Si je pouvais faire tout ce que je voulais, avec un abandon sauvage, ce serait un festin multi-services et multi-destinations. Pourquoi me limiter alors qu'il y a tant de choses significatives dans ma vie ?
Je commencerais par les huîtres à Arcachon, sur la côte atlantique, juste à l'est de Bordeaux. J'accompagnerais cela d'un champagne Billecart-Salmon Brut Rosé, si possible.
Ensuite, direction les pâtes aux oursins sur l'eau à Palerme, avec un blanc super sec et minéral de Sicile. Puis, cap sur Tokyo pour des sushi et sashimi au marché de Tsukiji, fraîchement débarqués du bateau, arrosés de saké.
J'adore les légumes et j'intégrerais de nombreux plats d'accompagnement. Mais pour un final en fanfare, une côte de bœuf avec rondelles d'oignon, pommes de terre ratte rôties au bacon, oignons et ail confit chez Balthazar à New York.
C'est un lieu emblématique new-yorkais, qui séduit autant les locaux que les touristes. À ce stade, un rouge robuste s'imposerait.
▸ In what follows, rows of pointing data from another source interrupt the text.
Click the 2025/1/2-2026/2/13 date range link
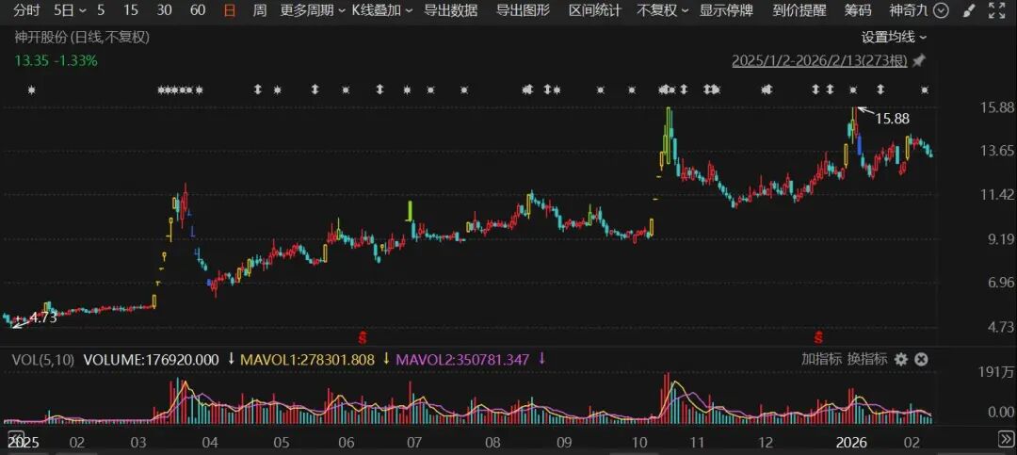 (819, 61)
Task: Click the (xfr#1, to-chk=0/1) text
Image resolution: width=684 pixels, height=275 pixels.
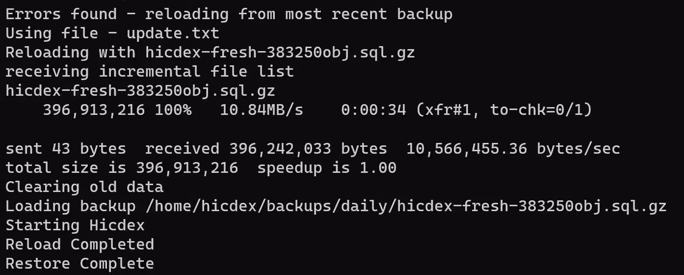Action: (504, 110)
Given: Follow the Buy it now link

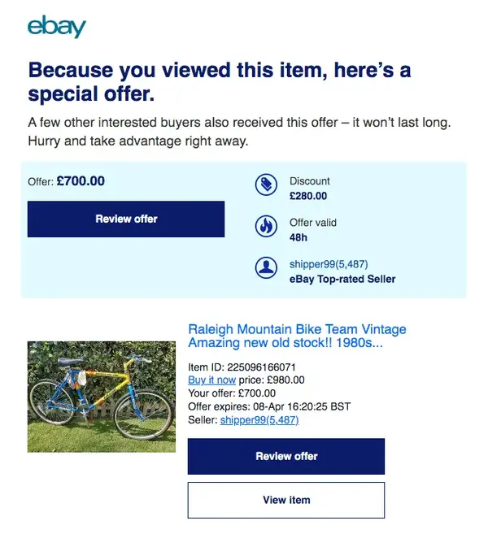Looking at the screenshot, I should (211, 380).
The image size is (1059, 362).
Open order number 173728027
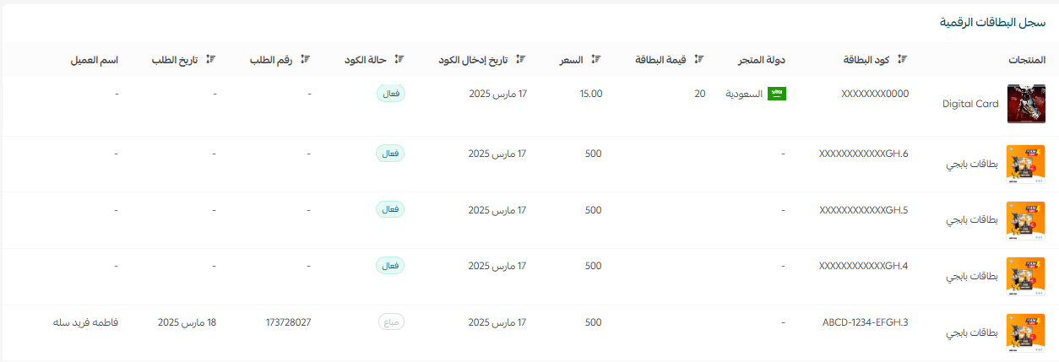[x=288, y=322]
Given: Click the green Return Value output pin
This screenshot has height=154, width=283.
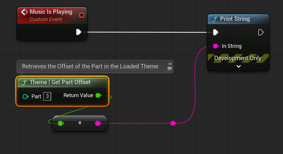Looking at the screenshot, I should (x=98, y=95).
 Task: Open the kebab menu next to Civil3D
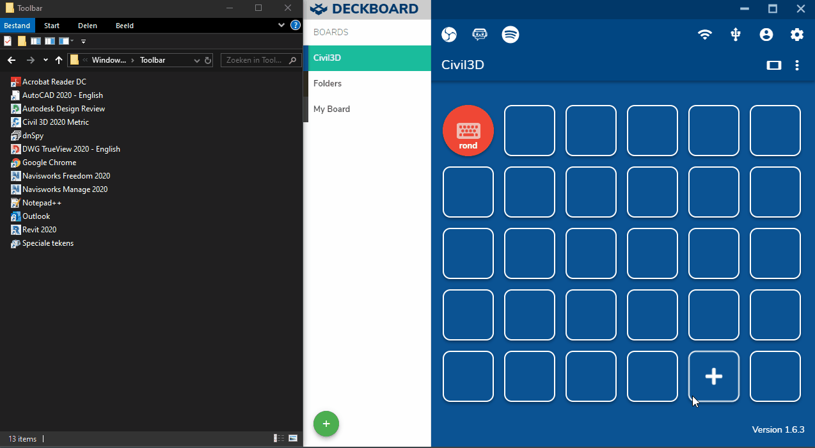coord(796,65)
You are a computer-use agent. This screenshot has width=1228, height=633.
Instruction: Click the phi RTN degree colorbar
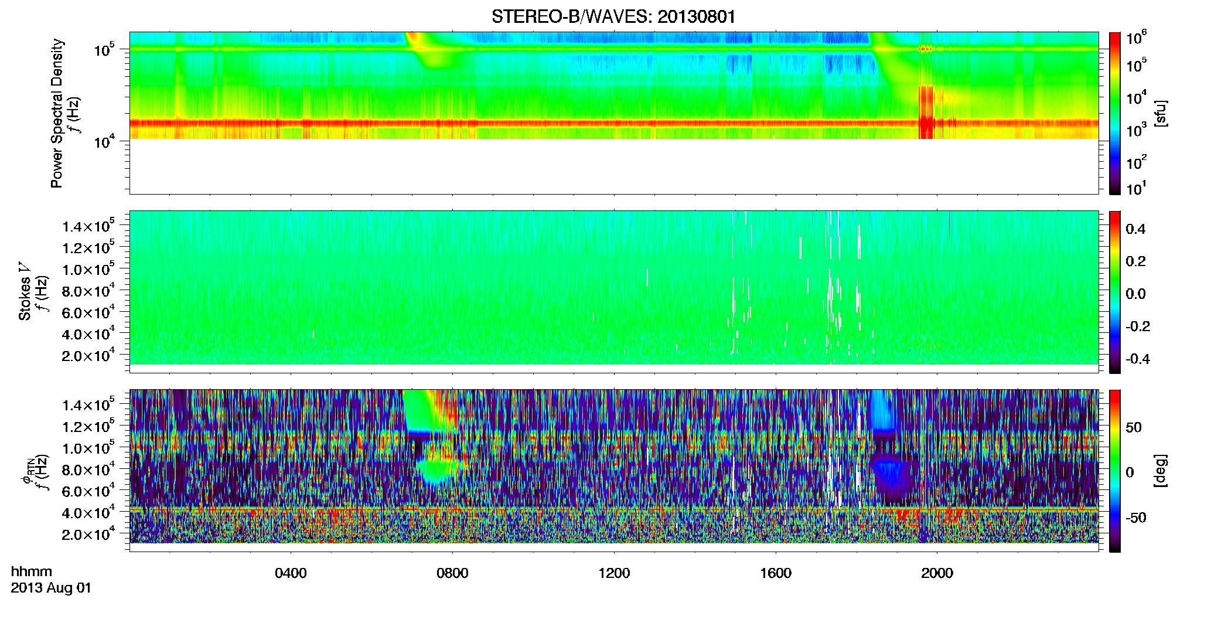(x=1115, y=471)
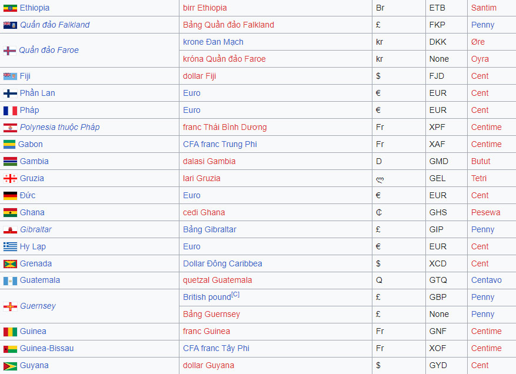Open the Quần đảo Faroe country link
Image resolution: width=516 pixels, height=374 pixels.
coord(48,51)
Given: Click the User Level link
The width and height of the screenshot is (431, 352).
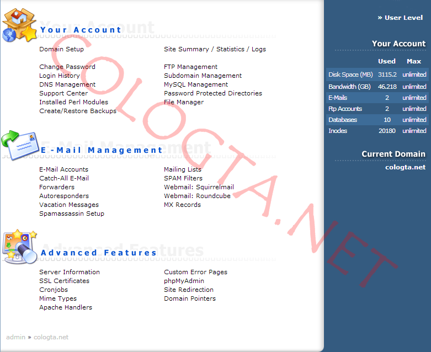Looking at the screenshot, I should pyautogui.click(x=403, y=18).
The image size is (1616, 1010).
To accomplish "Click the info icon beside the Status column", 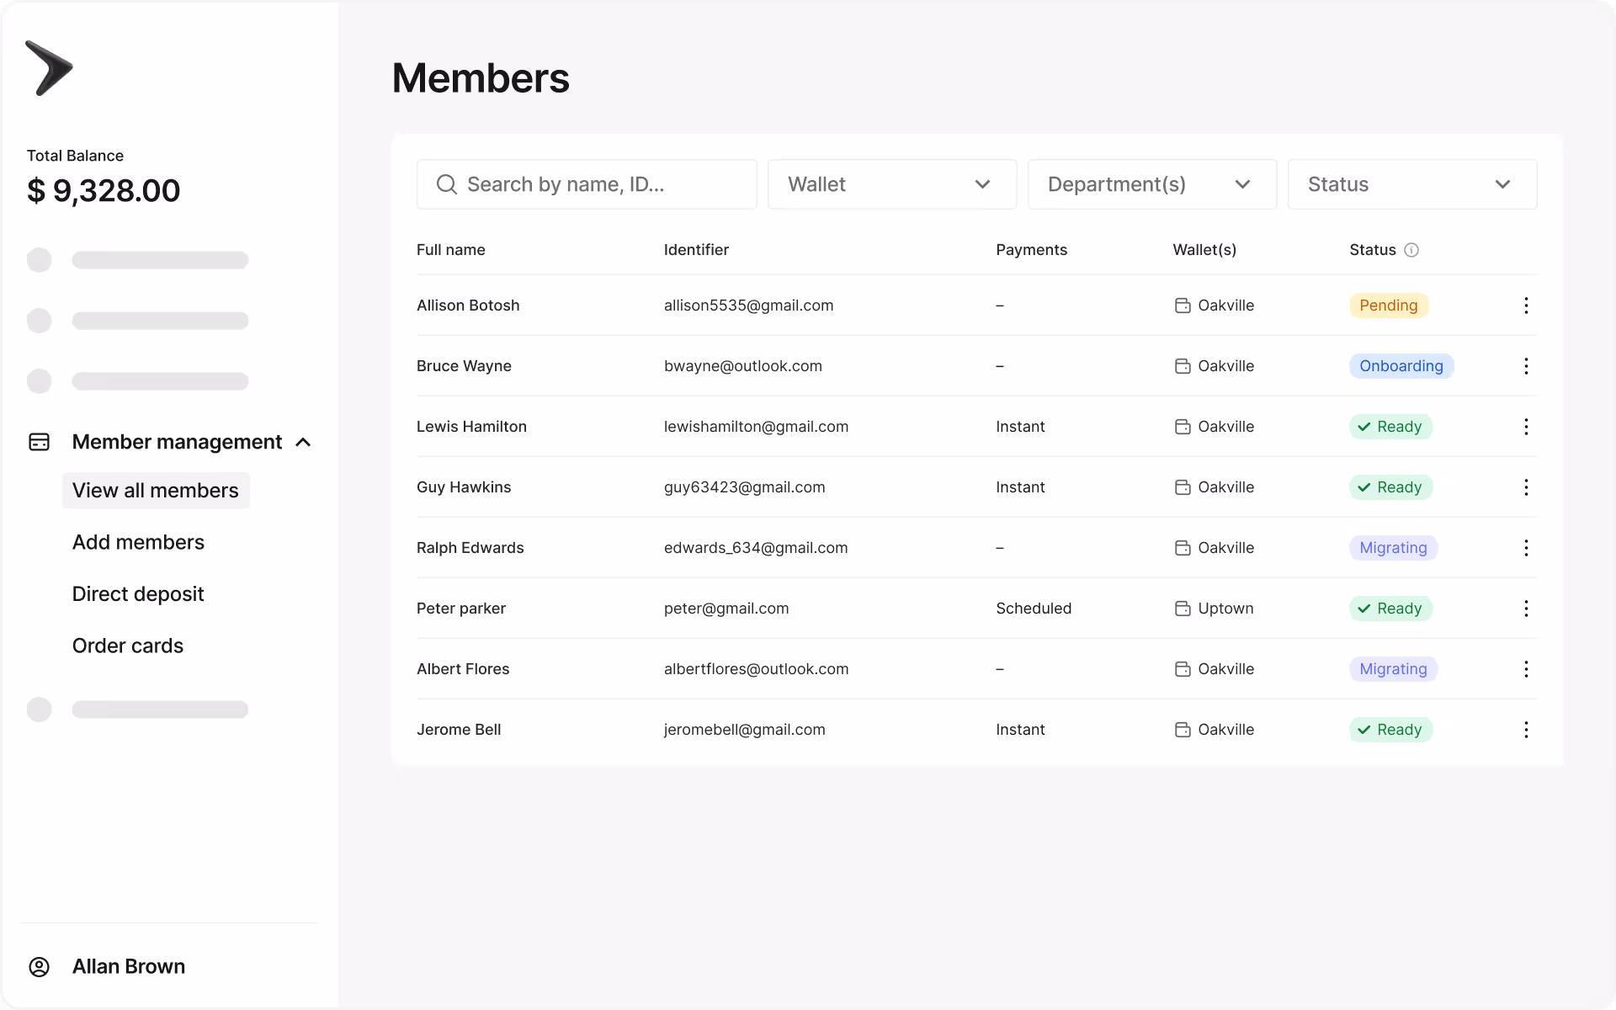I will [1412, 249].
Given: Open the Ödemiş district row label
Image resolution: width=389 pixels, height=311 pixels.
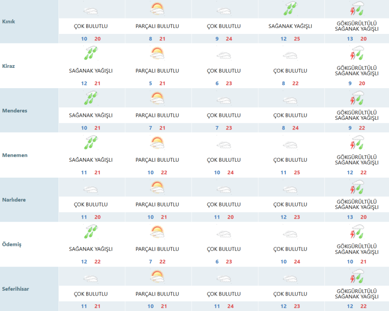Looking at the screenshot, I should pyautogui.click(x=11, y=245).
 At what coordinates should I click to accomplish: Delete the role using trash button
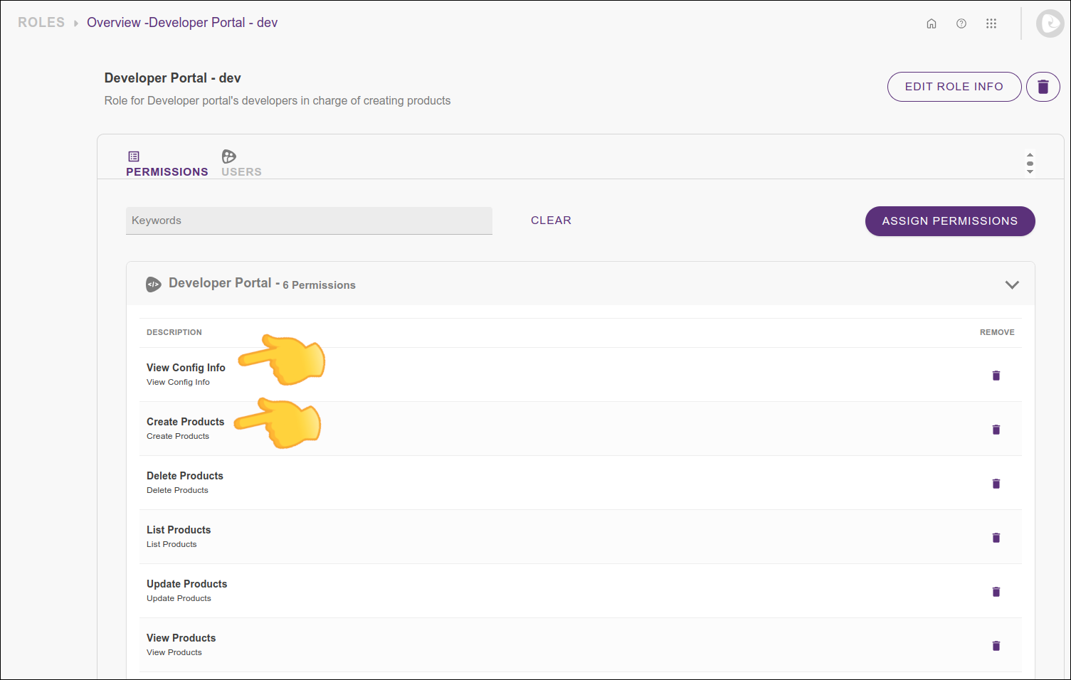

Et je terminerais au Canada, là où j'ai grandi. Au Québec, le chef Martin Picard excelle au restaurant Au Pied de Cochon à Montréal et dans sa cabane à sucre éponyme en périphérie.
Je n'ai jamais eu l'occasion d'y aller, mais c'est sur ma liste. En saison des sucres, ils proposent des festins d'érable pluriels. J'irais pour le dessert : une véritable tour de friandises à l'érable signées Picard – tarte au sucre, crème brûlée à l'érable, pouding chômeur à l'érable, un caramel collant sans épices rappelant les puddings britanniques.
Évidemment, avec mes deux complices : mon mari et ma fille, plus ma bande d'amies gourmandes.
Je me méfie des gens qui n'aiment pas manger. C'est un acte de joie partagée. Mon cercle me fait tant rire que le champagne me sort par le nez – c'est mon test ultime d'amitié.